An unsatisfying thriller that nonetheless contains insights into familial wounds.

Degani’s affable debut, a suspenseful novel about mothers and daughters, aims to be thrilling, socially relevant and heartwarming all at once.

Abbie Palmer feels unfulfilled. The married English professor with two children has never figured out what she wants from life. The heart of the problem lies in her unresolved issues with her mother, a movie starlet from Hollywood’s golden age,who committed suicide in the 1950s. When an African-American woman claiming to be Abbie’s half sister dies in a mysterious fire, Abbie and the dead woman’s daughter, Makenna, set out to learn the truth—not only about the fire, but also about the passions and pains of Abbie’s mother’s short life. This plot allows Degani to wade into some heady, race-related waters, including present-day hate crimes and past taboos regarding interracial relationships. However, she avoids diving too deep into these subjects, never swimming too far from the shore of her standard thriller plot. Although the book regularly reminds readers that Abbie and Makenna are in danger, the prose lacks gravitas, often relying on clichés (“My heart skips a beat”; “The past is past and maybe it should stay that way”) and overexplanations, which sometimes make the novel feel like a Nancy Drew mystery in which nothing much is at stake.

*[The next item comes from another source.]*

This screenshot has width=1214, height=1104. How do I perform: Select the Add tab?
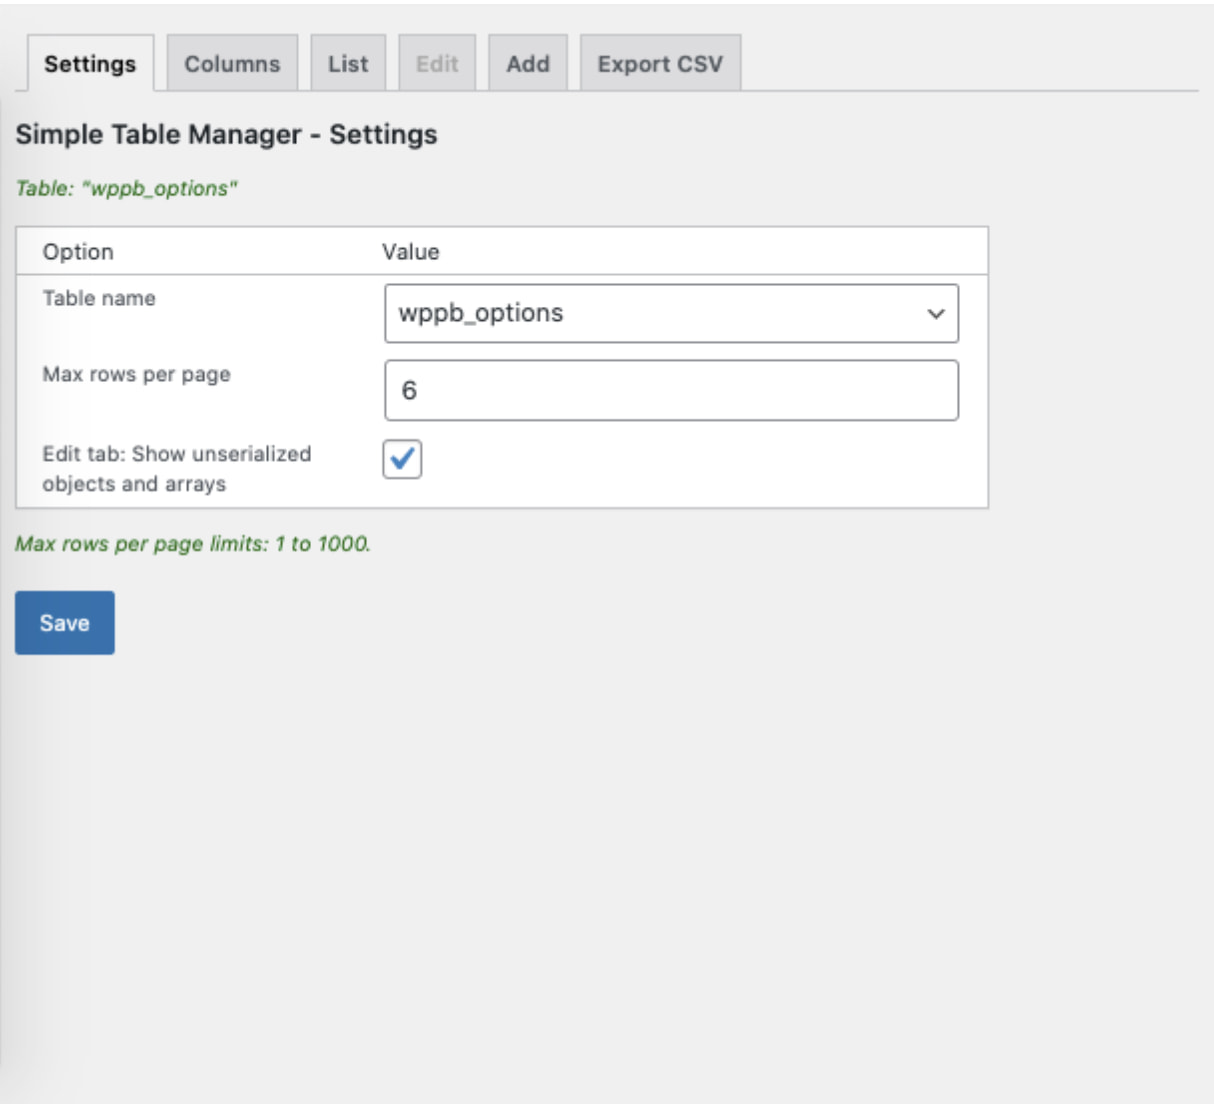point(530,62)
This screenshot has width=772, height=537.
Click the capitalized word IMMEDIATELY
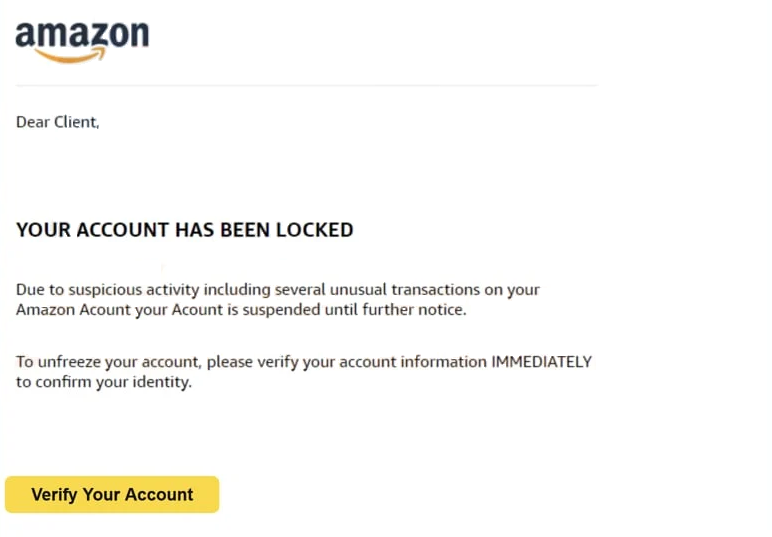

The plotting also disappoints, as Abbie and Makenna have little trouble solving the mystery; each clue hides in plain sight, and the right person always shows up at the right time, making everything too easy for the amateur sleuths. It all leads to an ending that tries to be heartwarming but instead tips the scale into sappiness. That said, Abbie is a likable narrator, self-aware (“I’m a regular Kinsey Milhone from those alphabet mystery books”) and self-deprecating (“I’m ‘on leave’ from my husband to—do what? Find myself? Oh, God”). Also, in her portraits of mother-daughter relationships, Degani finds genuine weight, even if she sometimes struggles to bear it.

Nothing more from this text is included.